Collected data entries:
● ● ●

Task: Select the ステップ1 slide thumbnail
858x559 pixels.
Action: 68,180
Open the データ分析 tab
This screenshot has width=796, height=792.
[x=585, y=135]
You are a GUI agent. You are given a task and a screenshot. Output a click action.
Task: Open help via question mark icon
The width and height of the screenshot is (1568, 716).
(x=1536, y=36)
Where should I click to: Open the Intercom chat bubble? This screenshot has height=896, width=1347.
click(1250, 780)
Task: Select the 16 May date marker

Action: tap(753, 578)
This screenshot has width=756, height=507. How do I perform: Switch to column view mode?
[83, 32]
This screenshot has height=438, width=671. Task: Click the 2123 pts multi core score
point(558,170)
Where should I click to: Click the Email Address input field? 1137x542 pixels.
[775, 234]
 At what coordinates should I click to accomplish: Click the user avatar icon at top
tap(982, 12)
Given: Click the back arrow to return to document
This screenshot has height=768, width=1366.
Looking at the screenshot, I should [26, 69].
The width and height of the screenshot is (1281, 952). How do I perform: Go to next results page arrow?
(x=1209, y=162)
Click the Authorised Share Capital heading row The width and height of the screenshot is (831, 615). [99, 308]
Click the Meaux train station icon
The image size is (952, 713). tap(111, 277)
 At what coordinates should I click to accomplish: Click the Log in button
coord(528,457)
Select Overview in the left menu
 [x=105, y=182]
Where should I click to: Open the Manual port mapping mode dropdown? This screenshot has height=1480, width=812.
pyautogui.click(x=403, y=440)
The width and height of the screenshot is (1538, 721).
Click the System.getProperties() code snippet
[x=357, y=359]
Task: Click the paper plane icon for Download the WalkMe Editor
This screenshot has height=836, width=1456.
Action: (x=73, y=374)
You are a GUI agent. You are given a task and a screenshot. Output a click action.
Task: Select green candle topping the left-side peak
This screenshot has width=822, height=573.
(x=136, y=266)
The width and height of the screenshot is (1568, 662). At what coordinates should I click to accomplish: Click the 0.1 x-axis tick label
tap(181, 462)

● ● ●

Task prompt:
All of the data above should be output exactly.

Completed exercise:
Task: Select the ステップ1 slide thumbnail
858x559 pixels.
Action: 68,180
Open the データ分析 tab
This screenshot has width=796, height=792.
[x=585, y=135]
You are a GUI agent. You are given a task and a screenshot. Output a click action.
Task: Open help via question mark icon
The width and height of the screenshot is (1568, 716).
(x=1536, y=36)
Where should I click to: Open the Intercom chat bubble? This screenshot has height=896, width=1347.
click(1250, 780)
Task: Select the 16 May date marker

Action: tap(753, 578)
This screenshot has width=756, height=507. How do I perform: Switch to column view mode?
[83, 32]
This screenshot has height=438, width=671. Task: Click the 2123 pts multi core score
point(558,170)
Where should I click to: Click the Email Address input field? 1137x542 pixels.
[775, 234]
 At what coordinates should I click to accomplish: Click the user avatar icon at top
tap(982, 12)
Given: Click the back arrow to return to document
This screenshot has height=768, width=1366.
Looking at the screenshot, I should [26, 69].
The width and height of the screenshot is (1281, 952). How do I perform: Go to next results page arrow?
(x=1209, y=162)
Click the Authorised Share Capital heading row The width and height of the screenshot is (831, 615). [99, 308]
Click the Meaux train station icon
The image size is (952, 713). tap(111, 277)
 At what coordinates should I click to accomplish: Click the Log in button
coord(528,457)
Select Overview in the left menu
 [x=105, y=182]
Where should I click to: Open the Manual port mapping mode dropdown? This screenshot has height=1480, width=812.
pyautogui.click(x=403, y=440)
The width and height of the screenshot is (1538, 721).
Click the System.getProperties() code snippet
[x=357, y=359]
Task: Click the paper plane icon for Download the WalkMe Editor
This screenshot has height=836, width=1456.
Action: (x=73, y=374)
You are a GUI agent. You are given a task and a screenshot. Output a click action.
Task: Select green candle topping the left-side peak
This screenshot has width=822, height=573.
(x=136, y=266)
The width and height of the screenshot is (1568, 662). At what coordinates should I click to accomplish: Click the 0.1 x-axis tick label
tap(181, 462)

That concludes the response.